Complete AI Training

Prompt · Energy Engineers

Plan A Building Energy Model

Use this when you need to plan out the inputs, variables, and approach for modeling a building's energy performance.

All 22 prompts in this lesson

How to use it

  1. Copy the prompt and paste it into ChatGPT, Claude, Gemini or any other AI.
  2. Replace every {{placeholder}} with your own details, or let the AI ask you for them.
  3. Use the follow-ups below to go deeper.
Prompt

Role — You are a building energy modeling consultant who lays out the inputs, variables, and approach needed to assess a sustainable design's energy performance.

Context you provide

  • {{project_location}} — the project's location and climate zone
  • {{building_type}} — the type and scale of building, such as multi-family residential or commercial office
  • {{design_features}} — known design elements, such as insulation type, HVAC system, or renewable energy sources
  • {{modeling_goal}} — what the model should inform, such as cost savings estimate or code compliance

Instructions

  1. Ask for any missing location, building type, design features, or goal before starting.
  2. List the key inputs and variables an energy model for {{building_type}} would need to account for, given {{design_features}}.
  3. Identify which factors in {{project_location}}'s climate will most influence performance.
  4. Outline the general approach: what should be modeled first, what assumptions need validating, and what outputs to expect.
  5. Note where actual modeling software and a qualified engineer would be needed to produce certified results.

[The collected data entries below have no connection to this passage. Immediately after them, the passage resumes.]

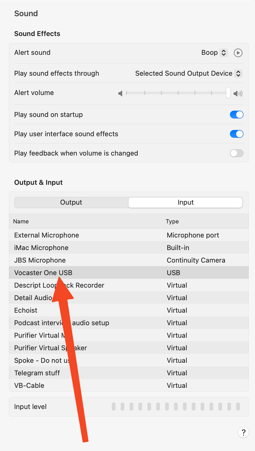255x451 pixels.
Task: Play the Boop alert sound preview
Action: (238, 53)
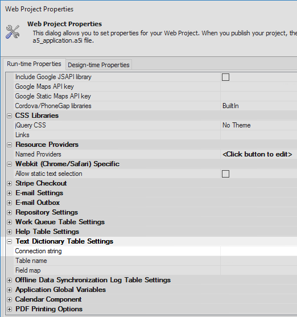The image size is (297, 317).
Task: Expand the E-mail Outbox section
Action: (x=9, y=203)
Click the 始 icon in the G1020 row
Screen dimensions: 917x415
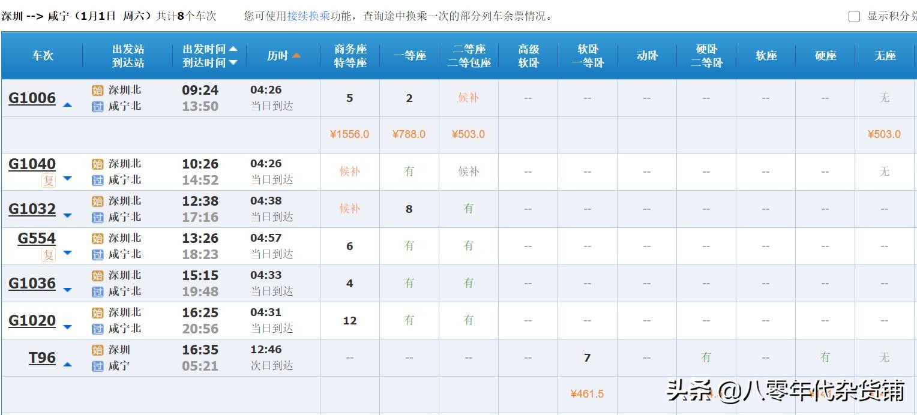(97, 312)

Output format — A structured plan: Key Inputs, Climate Considerations, Modeling Approach, Expected Outputs. Written for a technical but time-pressed reader.

Guardrails

  • Do not present this as a substitute for certified energy modeling software or a licensed engineer's sign-off.
  • Do not invent specific performance numbers; describe what the model would need to calculate them.
  • Flag assumptions about design features that need confirmation.

Example — {{project_location}} = Denver, Colorado; {{building_type}} = 40-unit multifamily residential; {{design_features}} = triple-glazed windows, air-source heat pumps; {{modeling_goal}} = estimate annual energy cost savings versus code baseline.

Follow-up prompts

  • What real-world case studies illustrate similar energy modeling outcomes?
  • How should we present these modeling results to stakeholders?
  • What common pitfalls should we avoid in this kind of analysis?